Job 1
Copy out the listing lines starting at the one containing "Click the heading COMMUNICATIVE STYLES" and ending at the one containing "The height and width of the screenshot is (891, 668). 107,277", with both of those lines included.
=-=-=-=-=
# Tynewydd Junior School, Ogmore Vale, South Wales 2006



## fatdeeman (May 20, 2008)

Righty ho, first report then!

This is one I did a couple of years ago with fellow member cardiffrail.

I first became aware of this place through my wife when I moved to wales, she used to go to this school and we live just a hundred meters from where it used to stand.

It had been left open to the elements and chavs for many years seemingly on purpose because it was eventually and inevitably gutted by fire and within 
about 6 months there was a nice set of new build houses in it's place .

Couple of views from outside:







This is how the place looks now for reference:
















It was interesting to note that the power was still on and a little electric heater was still buzzing away on the wall in the entrance.











The amount of damage that had been done to the place was pretty remarkable....











Even the broken stuff had been broken!






There was so much broken glass that it was casting reflections on the celing:





























































Nice view!
=-=-=-=-=
Job 2
In the forum post about Tynewydd Junior School, rewrite the paragraph beginning "It had been left open to the elements" in a shorter form that keeps its main facts.
=-=-=-=-=
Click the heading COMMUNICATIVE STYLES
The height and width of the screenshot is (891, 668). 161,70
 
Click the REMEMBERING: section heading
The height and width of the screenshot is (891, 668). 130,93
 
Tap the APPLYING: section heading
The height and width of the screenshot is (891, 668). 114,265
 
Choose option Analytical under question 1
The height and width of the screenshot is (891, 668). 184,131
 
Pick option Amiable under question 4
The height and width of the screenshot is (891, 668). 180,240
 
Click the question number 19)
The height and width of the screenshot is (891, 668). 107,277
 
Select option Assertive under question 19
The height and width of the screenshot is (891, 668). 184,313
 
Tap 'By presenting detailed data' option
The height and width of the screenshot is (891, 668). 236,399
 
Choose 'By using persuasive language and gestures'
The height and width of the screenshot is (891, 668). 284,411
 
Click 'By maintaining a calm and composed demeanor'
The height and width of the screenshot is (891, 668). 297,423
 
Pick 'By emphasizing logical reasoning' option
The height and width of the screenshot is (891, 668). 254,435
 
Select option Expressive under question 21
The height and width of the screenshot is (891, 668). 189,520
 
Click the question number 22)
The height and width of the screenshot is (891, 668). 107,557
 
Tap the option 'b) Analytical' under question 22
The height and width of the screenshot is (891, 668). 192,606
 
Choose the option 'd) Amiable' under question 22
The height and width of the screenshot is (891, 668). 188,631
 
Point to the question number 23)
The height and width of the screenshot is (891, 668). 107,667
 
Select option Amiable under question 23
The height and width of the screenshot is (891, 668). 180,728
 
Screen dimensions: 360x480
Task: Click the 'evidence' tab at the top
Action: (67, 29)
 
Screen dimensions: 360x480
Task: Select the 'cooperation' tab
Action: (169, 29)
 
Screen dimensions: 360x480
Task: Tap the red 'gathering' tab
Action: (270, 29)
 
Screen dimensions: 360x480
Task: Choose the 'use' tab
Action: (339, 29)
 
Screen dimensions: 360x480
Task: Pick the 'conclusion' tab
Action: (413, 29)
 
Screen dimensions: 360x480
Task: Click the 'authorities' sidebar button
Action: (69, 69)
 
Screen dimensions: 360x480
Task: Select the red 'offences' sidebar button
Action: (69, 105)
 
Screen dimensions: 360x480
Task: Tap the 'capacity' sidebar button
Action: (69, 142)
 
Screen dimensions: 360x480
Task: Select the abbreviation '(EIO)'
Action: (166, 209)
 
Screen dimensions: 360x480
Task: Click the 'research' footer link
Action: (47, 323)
=-=-=-=-=
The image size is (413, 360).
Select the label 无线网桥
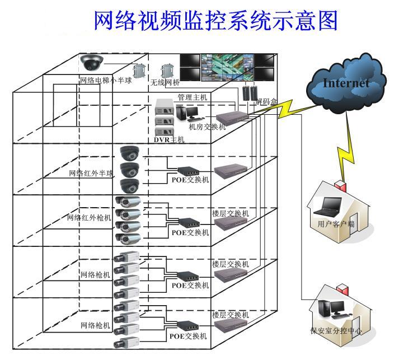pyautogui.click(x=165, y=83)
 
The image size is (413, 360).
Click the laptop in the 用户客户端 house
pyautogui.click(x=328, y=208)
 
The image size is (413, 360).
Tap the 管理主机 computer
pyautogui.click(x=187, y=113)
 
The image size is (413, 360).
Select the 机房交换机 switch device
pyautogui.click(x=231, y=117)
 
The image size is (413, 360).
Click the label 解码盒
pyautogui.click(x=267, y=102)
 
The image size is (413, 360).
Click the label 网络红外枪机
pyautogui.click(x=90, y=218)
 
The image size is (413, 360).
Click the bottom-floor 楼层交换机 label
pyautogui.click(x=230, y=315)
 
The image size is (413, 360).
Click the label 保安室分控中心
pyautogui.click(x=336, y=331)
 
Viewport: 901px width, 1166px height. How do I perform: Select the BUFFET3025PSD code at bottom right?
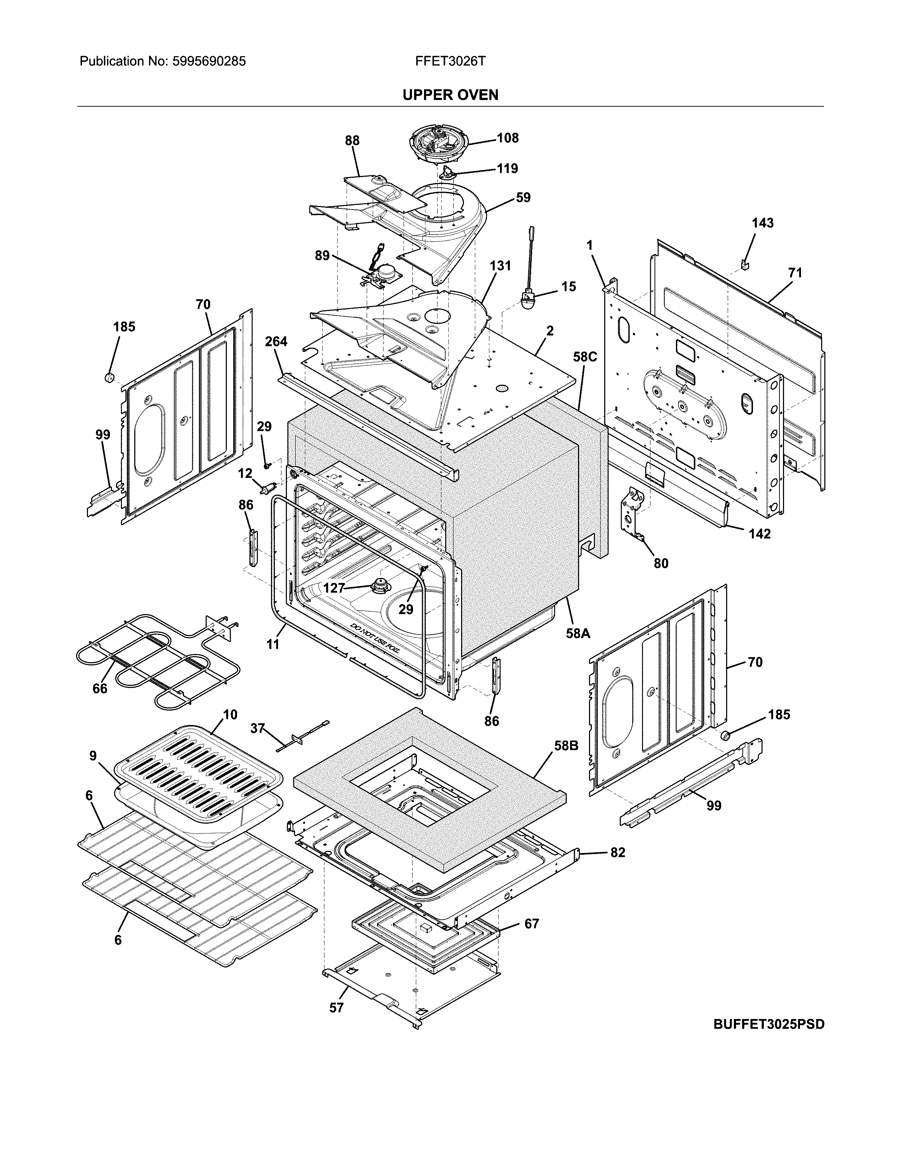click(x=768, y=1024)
=-=-=-=-=
Output 1
Click the heading COMMUNICATIVE STYLES
The height and width of the screenshot is (891, 668). 161,70
 
Click the REMEMBERING: section heading
The height and width of the screenshot is (891, 668). 130,93
 
Tap the APPLYING: section heading
The height and width of the screenshot is (891, 668). 114,265
 
Choose option Analytical under question 1
The height and width of the screenshot is (891, 668). 184,131
 
Pick option Amiable under question 4
The height and width of the screenshot is (891, 668). 180,240
 
Click the question number 19)
The height and width of the screenshot is (891, 668). 107,277

Output 2
The school was left open to the weather and chavs for many years, seemingly on purpose. Fire eventually gutted it, and within about six months new-build houses stood in its place.